The iconic First Nations actress boasts a resume that runs the gamut from Dances with Wolves to Killers of the Flower Moon.
The C&I crew wanted to send early birthday greetings to renowned First Nations actress Tantoo Cardinal — she was born July 20, 1950 in Alberta, Canada — and celebrate her life and career by looking back at some of her most memorable film and TV roles.
Trouble is, there are so many outstanding credits on her resume that it’s difficult to pick just one or two or more to watch on her special day.
Should we select her international breakthrough in Kevin Costner’s Dances With Wolves? After all, the late Roger Ebert singled out for special praise her portrayal of Black Shawl, wife of Lakota Sioux medicine man Kicking Bird (Graham Greene) and matchmaker for John Dunbar (Costner) and Stands with a Fist (Mary McDonnell)?

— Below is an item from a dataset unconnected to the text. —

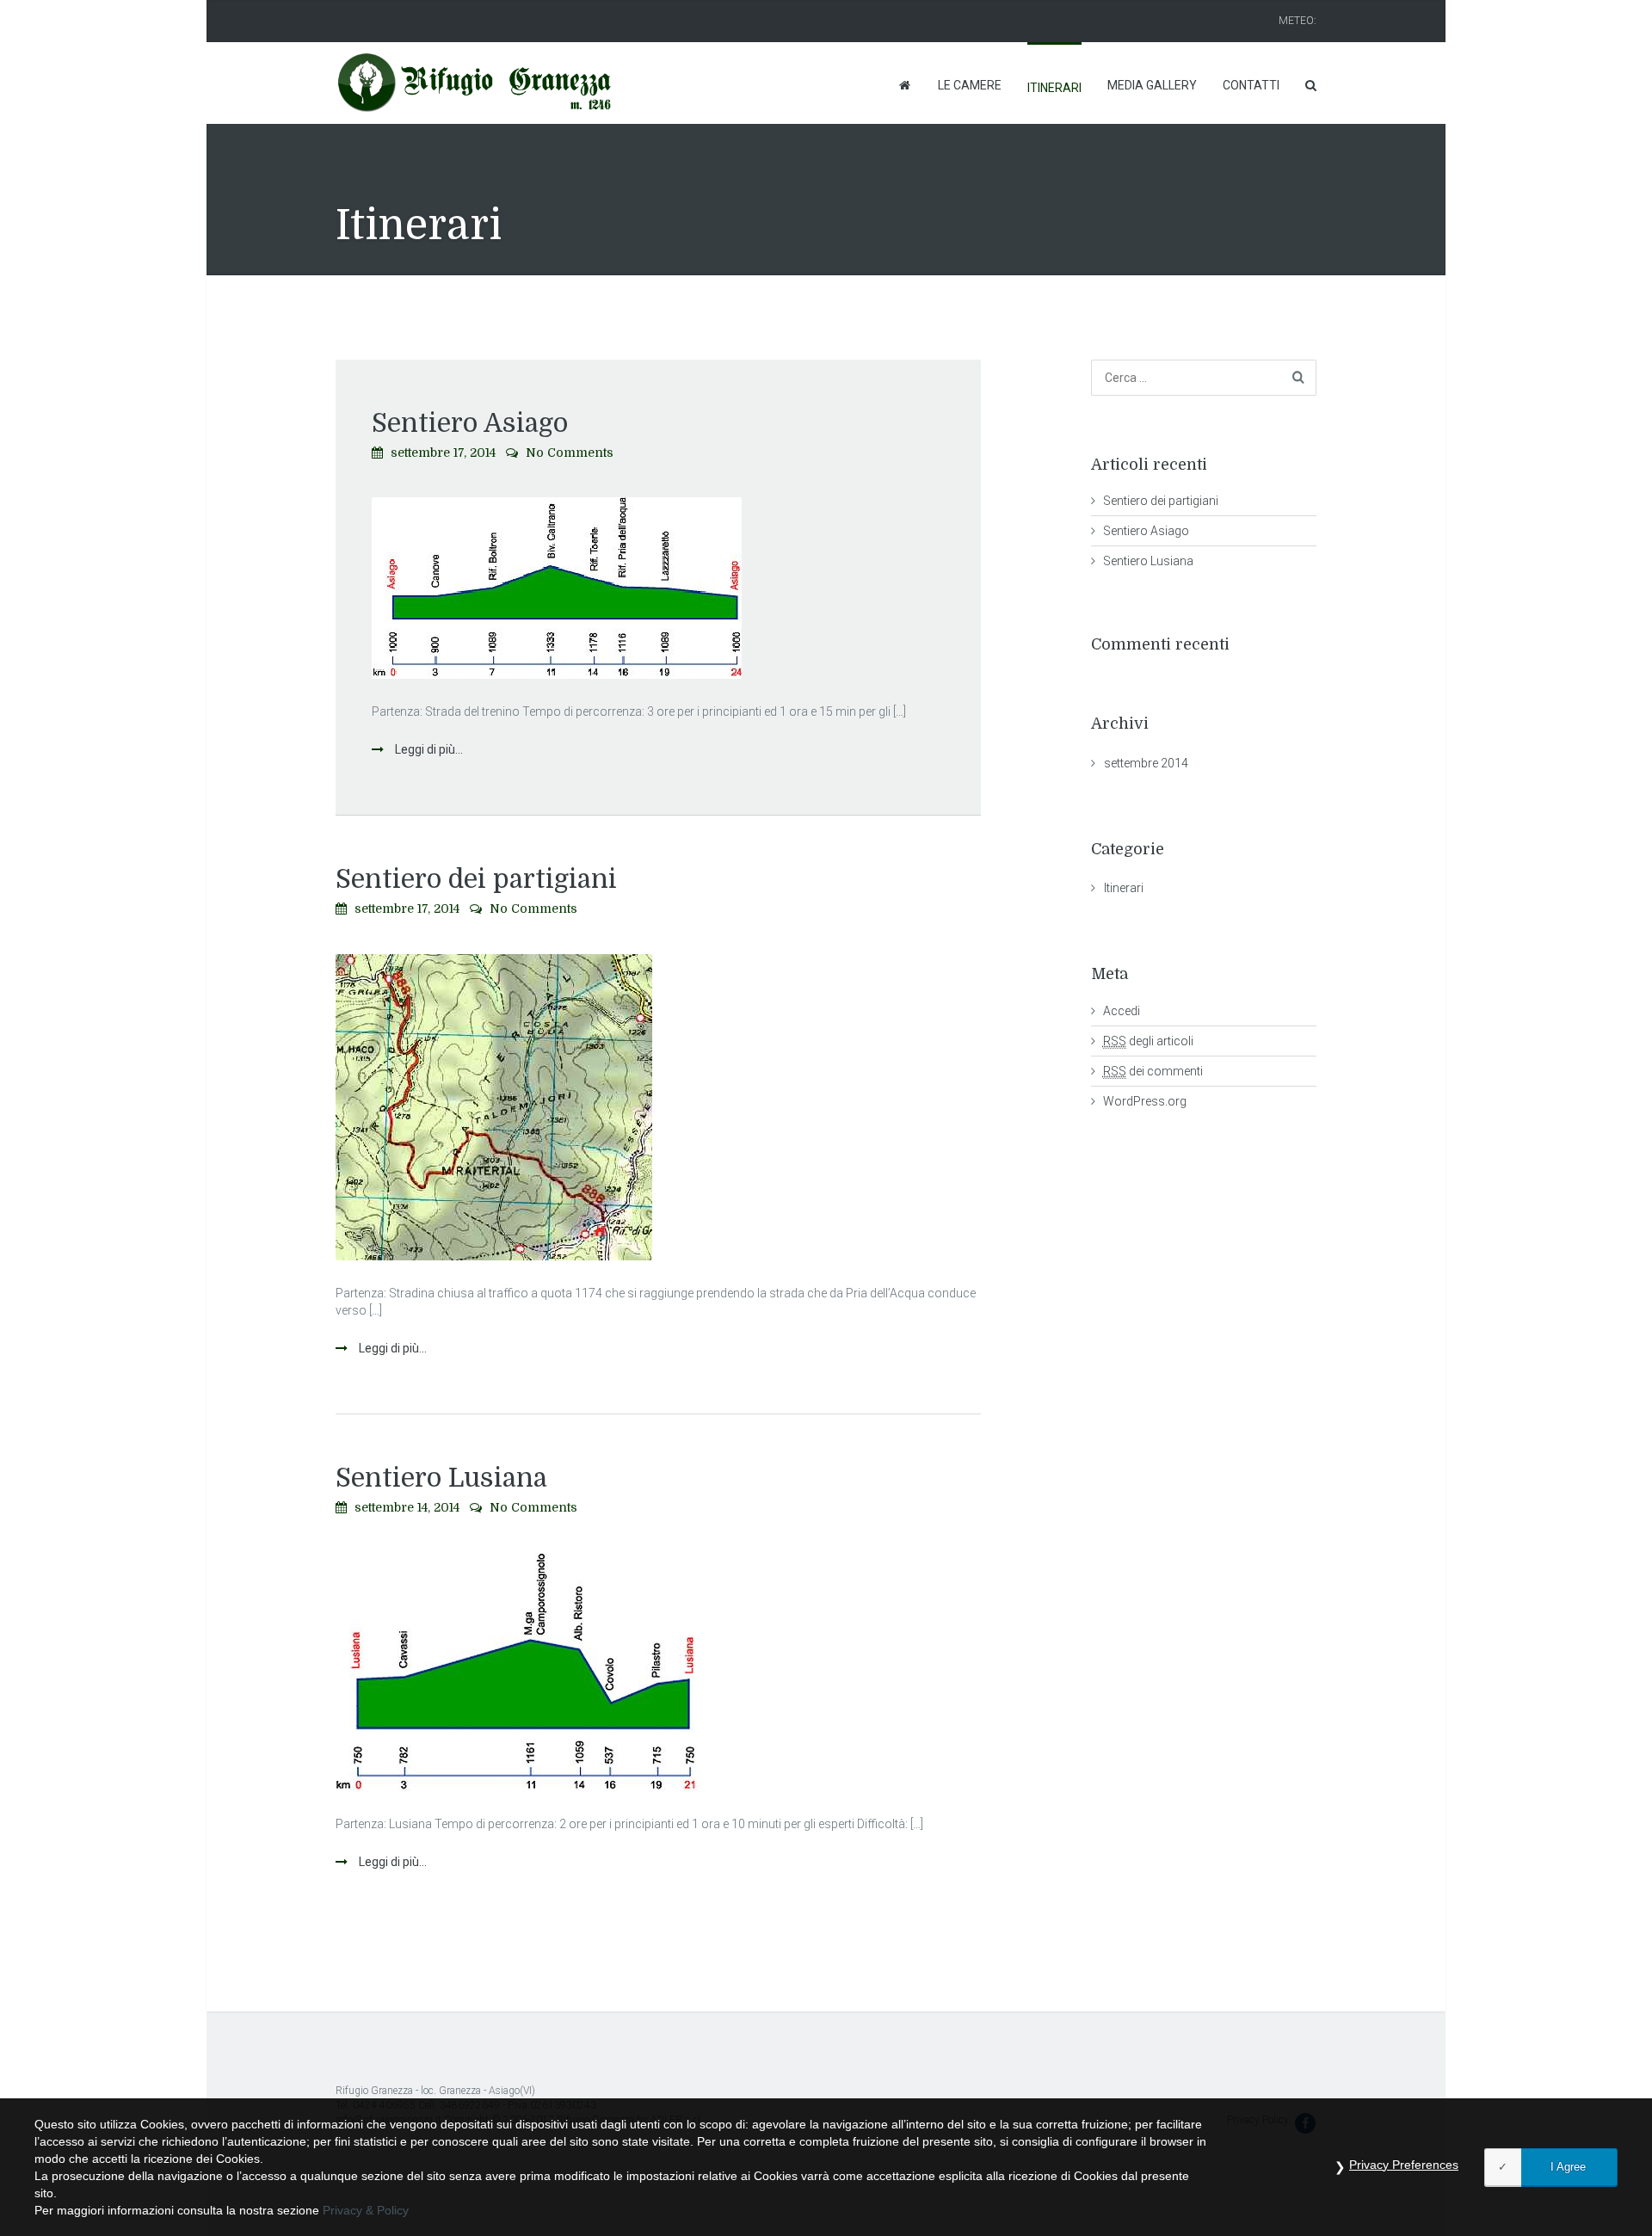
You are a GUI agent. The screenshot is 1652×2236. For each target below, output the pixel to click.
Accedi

Or maybe we should jump ahead three decades or so to the Marvel Comics limited-run series Echo, and enjoy her reunion with Greene? They have some very amusing scenes together — sometimes tense, sometimes flirty, all of them delightful — and, arguably more important, she gets to engage in some climactic ass-kicking to assist the title character, a.k.a. Maya Lopez (Alaqua Cox).
Perhaps we should go back to 1986 and watch Loyalties, the acclaimed Canadian thriller for which she nominated for a Genie Award — the Canadian equivalent of an Oscar — in the Best Actress category? She made a memorably potent impact as Rosanne Ladouceur, a housekeeper trying to protect the abused wife (Susan Wooldridge) of a pedophile doctor (David Sutton).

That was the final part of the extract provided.